Tema ricorrente ad ogni inizio dianno scolastico, quello dei pidocchi è un problema insistente ma contro il quale si può effettuare una certa prevenzione. Si tratta di una problematica piuttosto diffusa tra i bambini i quali hanno modo di stare a stretto contatto sicuramente in misura maggiore che rispetto agli adulti. Parassiti di dimensioni quasi impercettibili, i pidocchi vivono sul cuoio capelluto dei bambini, sul quale depongono le uova che si attaccano saldamente al fusto dei capelli. Dai sintomi piuttosto fastidiosi, la pediculosi causa nei bambini un prurito insopportabile ed un’irritazione locale.

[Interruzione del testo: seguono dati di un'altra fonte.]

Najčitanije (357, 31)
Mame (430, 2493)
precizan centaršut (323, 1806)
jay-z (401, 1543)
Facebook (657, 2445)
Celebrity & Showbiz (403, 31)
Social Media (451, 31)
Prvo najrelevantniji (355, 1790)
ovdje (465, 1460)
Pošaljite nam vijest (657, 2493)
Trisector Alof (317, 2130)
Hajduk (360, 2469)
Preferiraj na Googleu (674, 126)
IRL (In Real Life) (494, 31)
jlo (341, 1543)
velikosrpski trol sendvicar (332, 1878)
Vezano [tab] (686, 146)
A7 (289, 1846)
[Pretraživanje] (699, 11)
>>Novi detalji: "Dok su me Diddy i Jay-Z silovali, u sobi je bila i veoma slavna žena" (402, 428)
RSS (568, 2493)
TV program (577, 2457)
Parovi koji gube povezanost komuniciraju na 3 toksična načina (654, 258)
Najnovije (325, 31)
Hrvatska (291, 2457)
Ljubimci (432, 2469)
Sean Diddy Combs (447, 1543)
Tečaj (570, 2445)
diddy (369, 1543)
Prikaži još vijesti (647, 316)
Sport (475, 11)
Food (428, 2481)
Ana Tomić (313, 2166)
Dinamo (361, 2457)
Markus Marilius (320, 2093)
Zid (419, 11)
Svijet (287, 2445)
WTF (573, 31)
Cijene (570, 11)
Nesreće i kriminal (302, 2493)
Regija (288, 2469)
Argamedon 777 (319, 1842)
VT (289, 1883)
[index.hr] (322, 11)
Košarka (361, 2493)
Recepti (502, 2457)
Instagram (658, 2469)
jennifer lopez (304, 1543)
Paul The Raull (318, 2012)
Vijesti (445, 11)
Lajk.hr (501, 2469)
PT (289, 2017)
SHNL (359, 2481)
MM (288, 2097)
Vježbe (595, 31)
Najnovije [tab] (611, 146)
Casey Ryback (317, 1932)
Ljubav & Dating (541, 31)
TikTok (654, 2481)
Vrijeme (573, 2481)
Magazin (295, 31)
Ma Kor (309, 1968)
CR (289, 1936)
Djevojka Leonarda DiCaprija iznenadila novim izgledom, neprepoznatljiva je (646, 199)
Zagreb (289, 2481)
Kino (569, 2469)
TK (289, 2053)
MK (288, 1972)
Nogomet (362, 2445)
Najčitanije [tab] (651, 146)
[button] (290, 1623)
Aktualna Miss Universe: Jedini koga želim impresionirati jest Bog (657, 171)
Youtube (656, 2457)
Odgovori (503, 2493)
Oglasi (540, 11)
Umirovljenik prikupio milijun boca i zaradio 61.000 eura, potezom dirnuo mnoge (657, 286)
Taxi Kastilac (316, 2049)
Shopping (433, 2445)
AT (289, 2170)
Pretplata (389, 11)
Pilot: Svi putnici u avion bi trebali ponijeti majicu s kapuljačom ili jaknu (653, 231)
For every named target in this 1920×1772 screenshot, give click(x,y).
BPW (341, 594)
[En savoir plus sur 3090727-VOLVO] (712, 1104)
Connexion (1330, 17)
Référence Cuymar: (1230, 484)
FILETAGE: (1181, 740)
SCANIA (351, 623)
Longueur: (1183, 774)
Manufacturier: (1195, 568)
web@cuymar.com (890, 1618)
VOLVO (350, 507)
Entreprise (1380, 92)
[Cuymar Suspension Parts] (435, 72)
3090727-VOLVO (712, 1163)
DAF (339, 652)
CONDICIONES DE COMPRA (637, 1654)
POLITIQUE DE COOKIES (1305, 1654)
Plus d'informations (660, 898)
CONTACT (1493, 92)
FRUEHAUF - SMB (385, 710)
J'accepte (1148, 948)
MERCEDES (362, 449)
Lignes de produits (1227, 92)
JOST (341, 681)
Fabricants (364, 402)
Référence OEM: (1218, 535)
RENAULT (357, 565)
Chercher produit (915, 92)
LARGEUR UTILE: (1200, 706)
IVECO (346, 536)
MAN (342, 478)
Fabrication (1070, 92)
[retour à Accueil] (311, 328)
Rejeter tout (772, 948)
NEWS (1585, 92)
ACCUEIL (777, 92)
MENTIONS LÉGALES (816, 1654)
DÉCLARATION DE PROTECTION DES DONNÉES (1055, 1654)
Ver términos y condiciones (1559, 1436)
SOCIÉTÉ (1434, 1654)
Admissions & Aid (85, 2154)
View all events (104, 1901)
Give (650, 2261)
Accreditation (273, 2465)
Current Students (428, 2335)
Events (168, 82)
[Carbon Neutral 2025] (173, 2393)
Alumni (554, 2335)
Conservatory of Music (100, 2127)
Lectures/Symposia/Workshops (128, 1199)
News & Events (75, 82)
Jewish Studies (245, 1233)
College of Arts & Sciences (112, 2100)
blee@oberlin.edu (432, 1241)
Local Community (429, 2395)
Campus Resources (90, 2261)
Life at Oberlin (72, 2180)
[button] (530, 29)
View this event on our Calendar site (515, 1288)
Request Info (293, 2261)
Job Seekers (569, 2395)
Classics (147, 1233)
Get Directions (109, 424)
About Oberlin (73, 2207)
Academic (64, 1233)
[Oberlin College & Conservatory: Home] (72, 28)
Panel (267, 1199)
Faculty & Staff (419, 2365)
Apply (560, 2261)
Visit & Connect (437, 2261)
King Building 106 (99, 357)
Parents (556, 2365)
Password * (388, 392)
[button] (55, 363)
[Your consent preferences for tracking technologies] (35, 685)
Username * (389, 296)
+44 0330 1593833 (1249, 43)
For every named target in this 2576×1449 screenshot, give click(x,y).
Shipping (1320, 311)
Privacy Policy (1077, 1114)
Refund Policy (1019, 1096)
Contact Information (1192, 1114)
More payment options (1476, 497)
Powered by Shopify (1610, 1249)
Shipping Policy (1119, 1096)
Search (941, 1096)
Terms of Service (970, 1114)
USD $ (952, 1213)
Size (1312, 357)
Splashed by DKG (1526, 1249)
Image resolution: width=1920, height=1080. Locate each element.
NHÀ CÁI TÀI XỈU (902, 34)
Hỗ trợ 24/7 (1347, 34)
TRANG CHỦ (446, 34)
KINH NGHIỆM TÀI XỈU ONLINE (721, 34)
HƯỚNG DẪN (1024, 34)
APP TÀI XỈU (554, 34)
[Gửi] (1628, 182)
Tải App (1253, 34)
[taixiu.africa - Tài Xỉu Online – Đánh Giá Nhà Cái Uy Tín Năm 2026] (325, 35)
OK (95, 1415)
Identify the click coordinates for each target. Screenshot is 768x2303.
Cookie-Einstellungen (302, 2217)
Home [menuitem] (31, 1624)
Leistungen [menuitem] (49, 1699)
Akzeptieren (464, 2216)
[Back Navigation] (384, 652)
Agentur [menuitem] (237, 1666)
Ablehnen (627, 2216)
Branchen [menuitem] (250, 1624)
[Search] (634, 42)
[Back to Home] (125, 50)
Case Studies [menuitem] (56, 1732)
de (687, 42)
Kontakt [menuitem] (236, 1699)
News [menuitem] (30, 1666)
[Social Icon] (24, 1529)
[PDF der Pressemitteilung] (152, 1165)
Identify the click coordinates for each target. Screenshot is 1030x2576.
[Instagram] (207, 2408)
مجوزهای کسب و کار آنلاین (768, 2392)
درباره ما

Ostinati, i pidocchi possono tuttavia essere sconfitti. Il primo passo consiste nel riconoscere le loro uova, delle palline minuscole e chiare saldamente attaccate ai capelli. Per andare sul sicuro si può iniziare a cercarle a partire dalla zona vicina alle orecchie e sulla nuca, proprio all’attaccatura dei capelli, dove in genere è più facile si annidino. Una volta trovati potrete, con molta pazienza, eliminarli pettinando i capelli con una piccola spazzola dai denti strettissimi. Non prima, però, di avere utilizzato sulla zona uno dei diversi prodotti esistenti in commercio tra spray, shampoo e lozioni varie consigliati dal proprio medico.

Prevenire i pidocchi, come anticipato, è possibile: basta infondere nei piccoli alcune semplici abitudini quali il fatto di non scambiare con i propri compagnetti spazzole e pettini, nonchè accessori che vengano utilizzati sul capo e sul quale i pidocchi troverebbero un veicolo utile. Sarà bene evitare di utilizzare, quindi, anche cappelli, fasce e sciarpe. La prima e più efficace prevenzione risiede, comunque, in una corretta e quotidiana igiene personale.